Margaret Keenan, who turns 91 next week, said it was “the best early birthday present” and added: “My advice to anyone offered the vaccine is to take it. If I can have it at 90 then you can have it too.”

Britain last week became the first country to approve the Pfizer-BioNTech vaccine, raising hopes of a breakthrough in the pandemic, which has killed more than 1.5 million worldwide.

Britain has been one of the worst-affected countries in the world, with more than 61,000 deaths in the outbreak from 1.6 million cases.

Keenan received the jab in front of cameras at a hospital in the central English city of Coventry, followed by an elderly man called William Shakespeare.

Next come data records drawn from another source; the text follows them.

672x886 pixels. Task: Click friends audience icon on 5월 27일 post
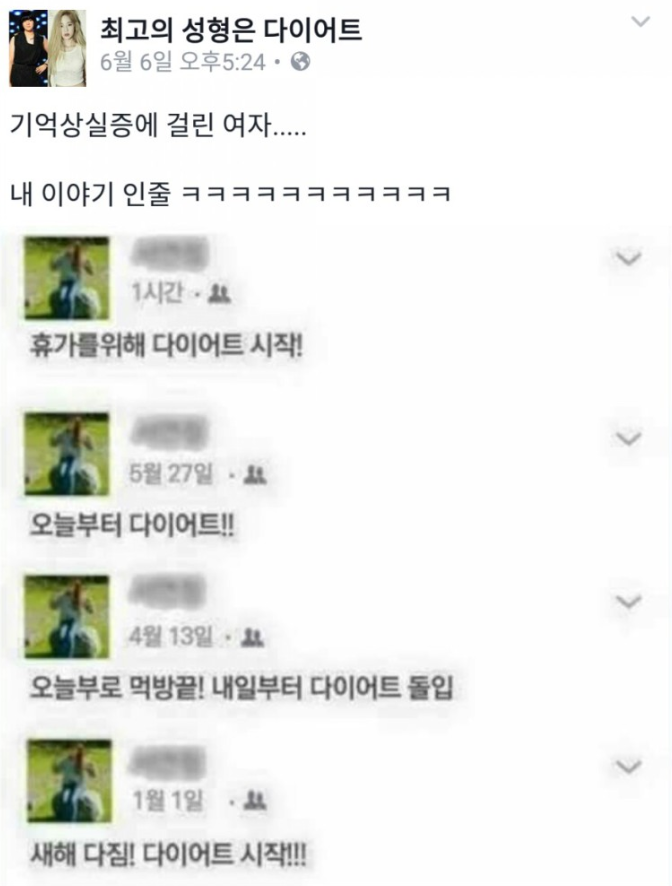point(255,475)
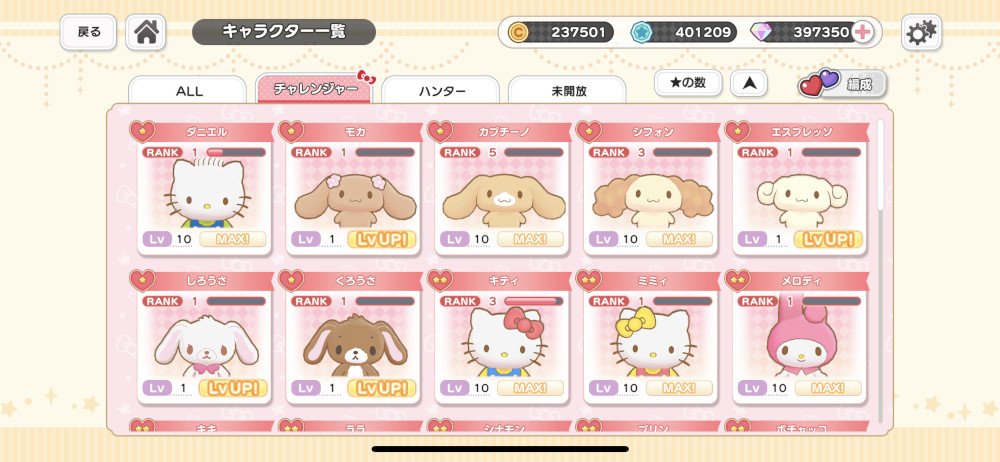
Task: Tap the rainbow diamond gem icon
Action: pyautogui.click(x=761, y=32)
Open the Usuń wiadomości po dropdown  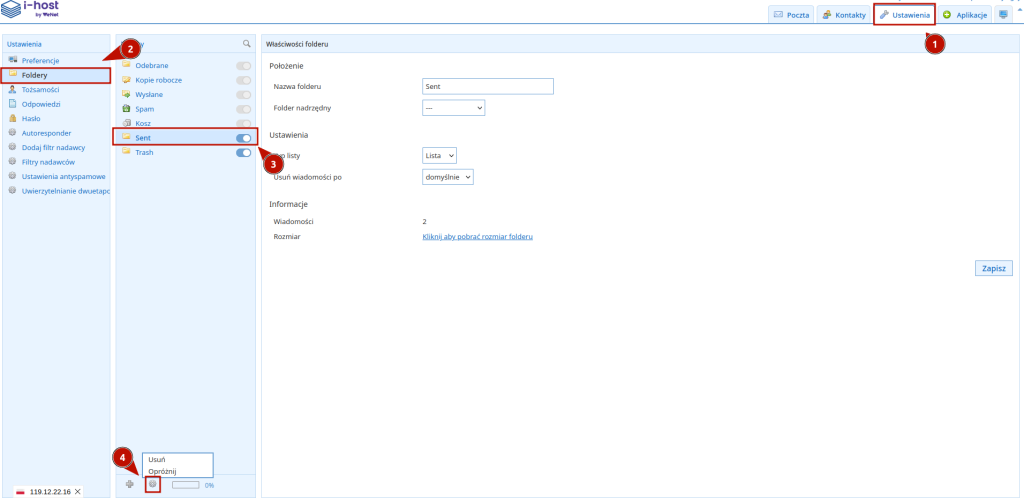pyautogui.click(x=447, y=177)
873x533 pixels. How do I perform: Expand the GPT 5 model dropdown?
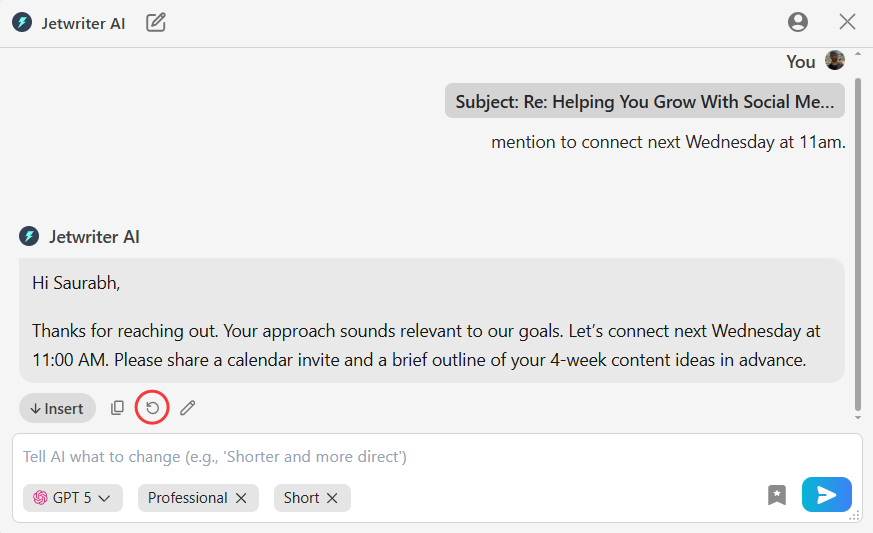pyautogui.click(x=73, y=498)
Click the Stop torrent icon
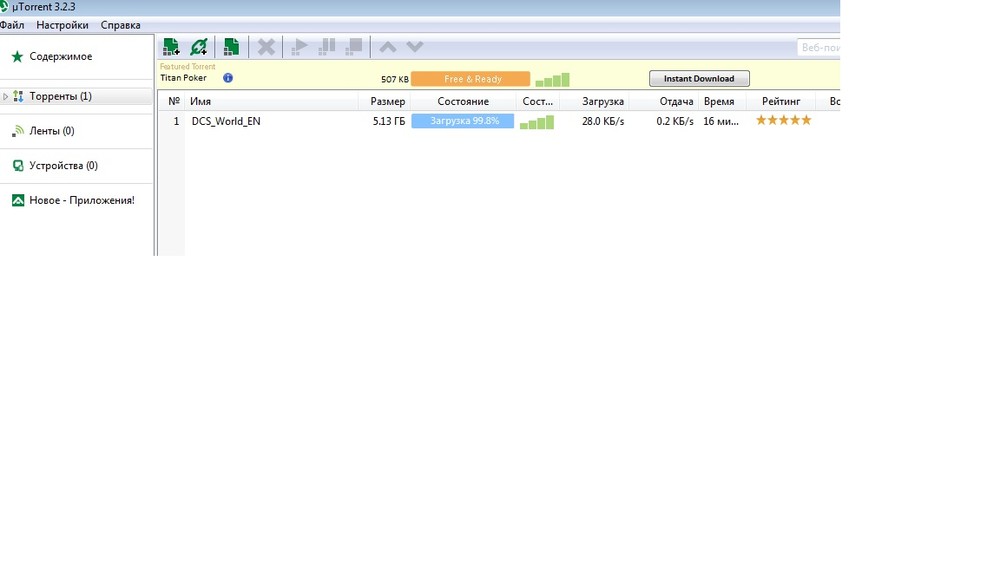The image size is (1000, 562). (x=354, y=47)
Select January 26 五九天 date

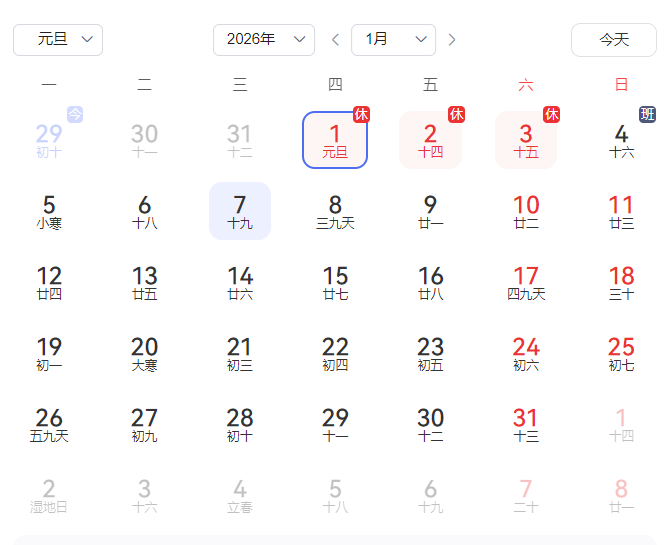coord(49,424)
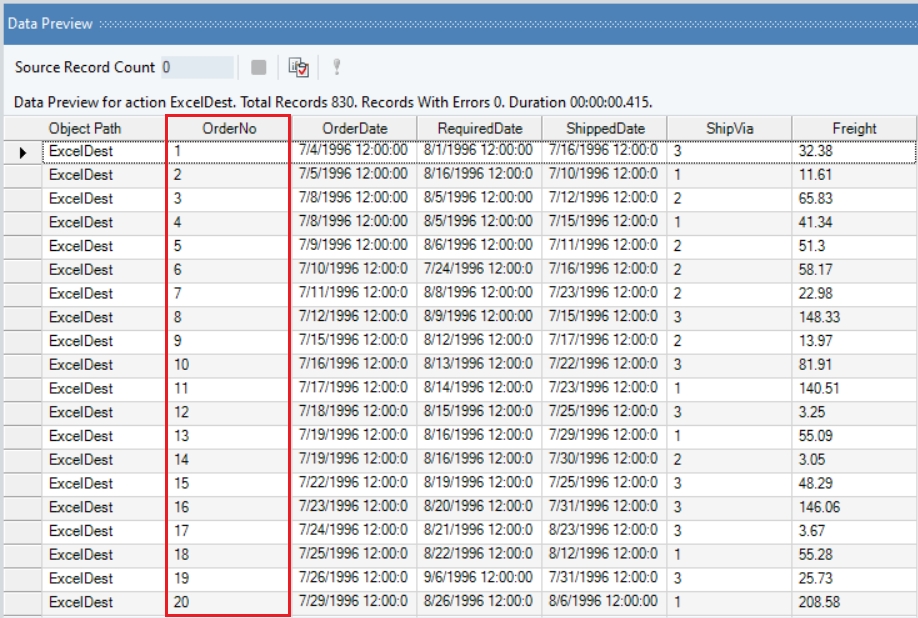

The jab was administered by May Parsons, a nurse originally from the Philippines who has worked for Britain’s state-run National Health Service (NHS) for 23 years.

“I feel so privileged to be the first person vaccinated against Covid-19,” said Keenan, a former jewelry shop worker who has two children and four grandchildren.

The over-80s care home workers and at-risk frontline health and social care staff are first in line to get the jab, on what has been dubbed “V-Day”. A second jab is required in 21 days.

Prime Minister Boris Johnson, who spent days in intensive care with Covid-19 earlier this year, called it a “huge step forward in the UK’s fight against coronavirus”.

The head of the state-run National Health Service in England, Simon Stevens, said it was a “decisive turning point” against the “greatest health challenge” since the NHS was founded in 1948.

Regulatory approval for the vaccine was given last Wednesday, sparking a race against time to prepare scores of vaccination centres across the country.

The UK has ordered 40 million doses of the jab — enough to vaccinate 20 million people — with 800,000 in the first batch.

Up to four million doses are expected by the end of December.